The matters and things of which plaintiff complains, as set out in his complaint, occurred about 11 o'clock on Saturday morning, 22 December, 1951. The scene was at a point on Highway No. 301 about two and a half miles south of Weldon, North Carolina. Plaintiff, accompanied by his wife, and driving his 1951 4-door Cadillac sedan, was traveling north on this highway. Another automobile, being driven by E. E. Holding, was preceding plaintiff. The family-purpose automobile of defendant, being operated by his son, "had parked and was parked" unoccupied and entirely on the paved portion in the right lane of the highway, — the left wheels being five and a half inches from the center line. Numerous motor vehicles were coming from the opposite direction, so that the forward progress of the Holding automobile, and that of plaintiff was "completely impeded and obstructed." "Due to these causes and circumstances" the automobile driven by Holding "had been forced to stop immediately behind the said automobile of defendant," and "plaintiff's automobile was forced to stop immediately behind the automobile being driven by E. E. Holding and plaintiff's automobile had been stopped at said point approximately thirty seconds when he was struck on the rear by an automobile being driven, as he is informed and believes, by one Lester M. Council, Jr., and as a result of being struck from the rear in said manner plaintiff's automobile was hurled and forced forward into the automobile (Holding's) immediately in front . . .," causing damages at least to the extent of $2,300.00 to his, plaintiff's, automobile, and personal injury to him.
The acts of negligence as set out in the complaint and charged by plaintiff against defendant, in summary, are that defendant unlawfully and negligently parked his automobile upon the paved portion of the highway so as to obstruct vehicular traffic, etc.

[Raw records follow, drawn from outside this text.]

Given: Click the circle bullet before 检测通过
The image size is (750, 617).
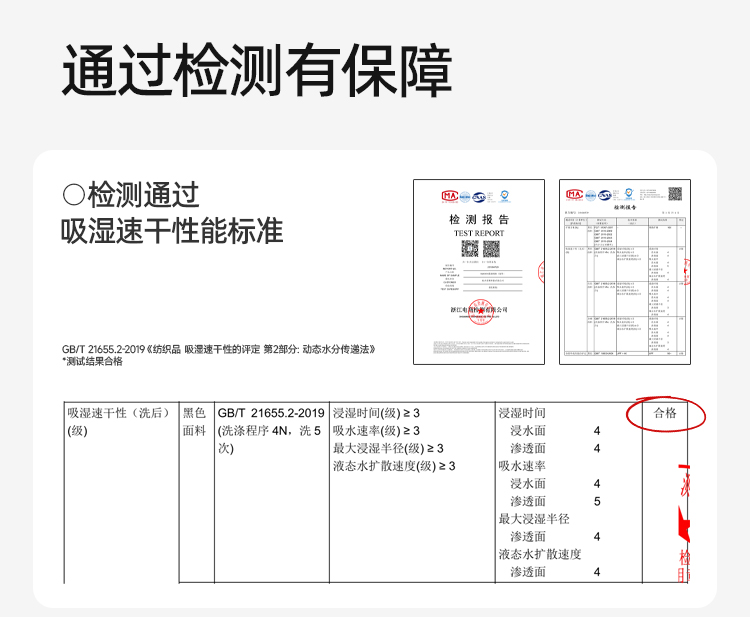Looking at the screenshot, I should click(73, 194).
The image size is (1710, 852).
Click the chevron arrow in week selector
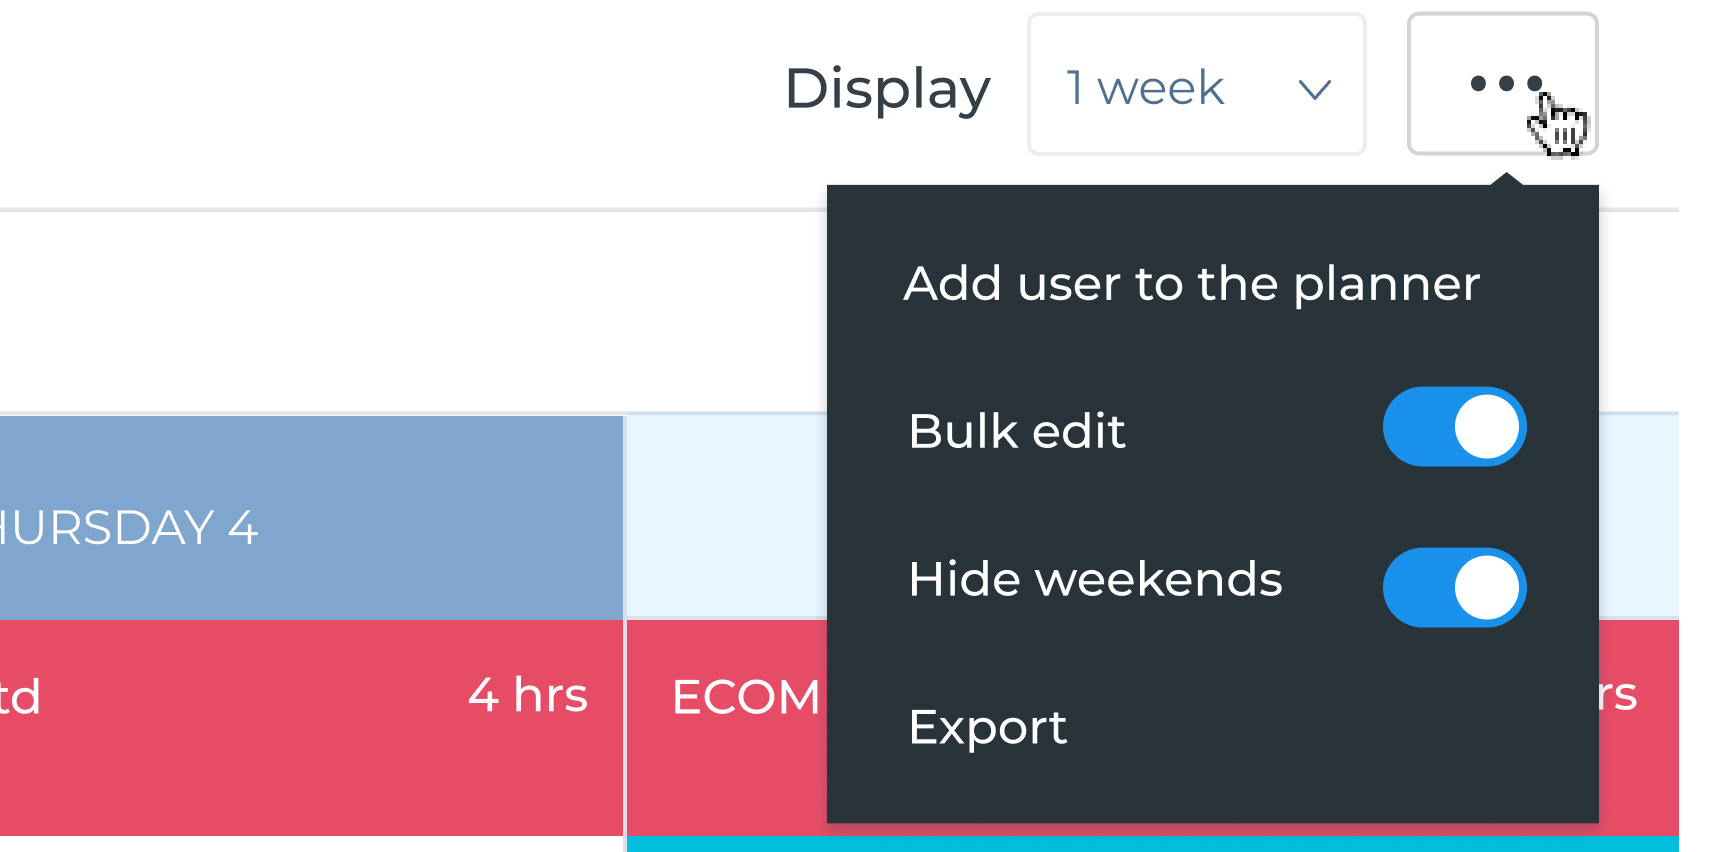click(x=1313, y=89)
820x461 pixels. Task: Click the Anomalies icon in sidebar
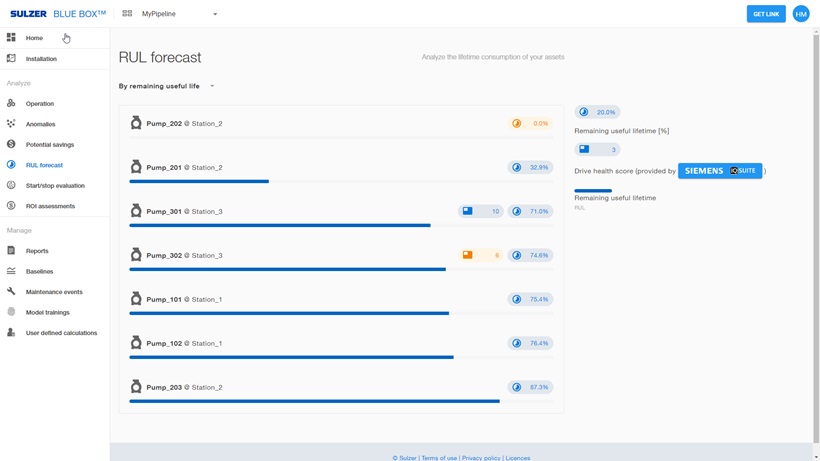(x=11, y=124)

And it is alleged in the complaint that the negligence alleged against defendant was "the sole and proximate cause of said collision and the resulting damages to plaintiff's automobile and . . . personal injuries sustained by the plaintiff."
Upon hearing on the demurrer of defendant, the court, being of opinion that the complaint does not state a cause of action against defendant, entered judgment sustaining the demurrer.
Plaintiff excepts thereto, and appeals to Supreme Court, assigning error.
Did the judge of Superior Court err in sustaining defendant's demurrer to the complaint? This is the only question presented on this appeal.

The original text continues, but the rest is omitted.